Speaking at The Bushnell Performing Arts Center in Hartford, Connecticut, at a discussion with anti-Trump writer and historian Heather Cox Richardson, the former president warned that liberal democracy in the United States was eroding, implying it was due to Trump’s actions.

“If you follow regularly what is said by those who are in charge of the federal government right now, there is a weak commitment to what we understood — and not just my generation, at least since World War II — our understanding of how a liberal democracy is supposed to work,” he said, the New York Times reported.

Obama argued that a democracy requires the bureaucracy and judiciary to uphold the Constitution, something he believed they were not doing.

“It requires them to take that oath seriously, and when that isn’t happening, we start drifting into something that is not consistent with American democracy,” he said. “It is consistent with autocracies.

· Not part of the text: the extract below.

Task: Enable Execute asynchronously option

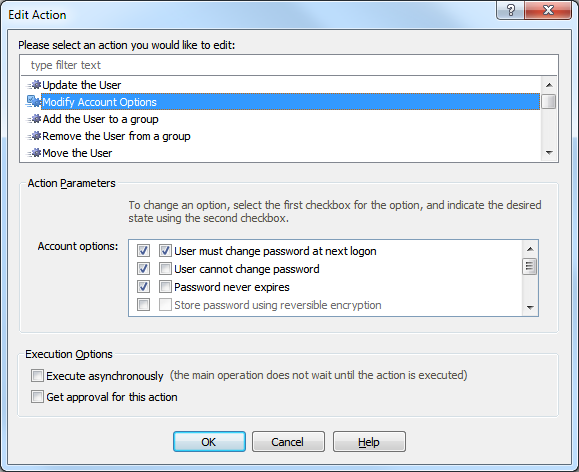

It is consistent with Hungary under Orban.”

“We’re not there yet completely, but I think that we are dangerously close to normalizing behavior like that. And we need people both outside government and inside government saying, ‘Let’s not go over that cliff because it’s hard to recover,’” Obama added.

The discussion was sponsored in partnership with the Hartford Foundation for Public Giving and The Connecticut Forum. The price of tickets varied according to seating and subscriptions, with the cheapest, rear balcony seats, being $90 and the most expensive front-row seats running up to $645.

Later in the talk, Obama shifted his critique to wealthy Democrats, arguing that they needed to sacrifice more.

“You could be as progressive and socially conscious as you wanted, and you did not have to pay a price,” he said of liberal attitudes during his presidency. “You could still make a lot of money. You could still hang out in Aspen and Milan and travel and have a house in the Hamptons and still think of yourself as a progressive.”

“We now have a situation in which all of us are going to be tested in some way, and we are going to have to decide what our commitments will be,” Obama added.

The U.S. has a long-standing tradition in which former presidents rarely critique their successors, something broken frequently by Trump, who sought a rematch against then-President Joe Biden in 2024. Obama has largely withheld direct criticisms of Trump, keeping his critiques behind a thin veil of plausible deniability.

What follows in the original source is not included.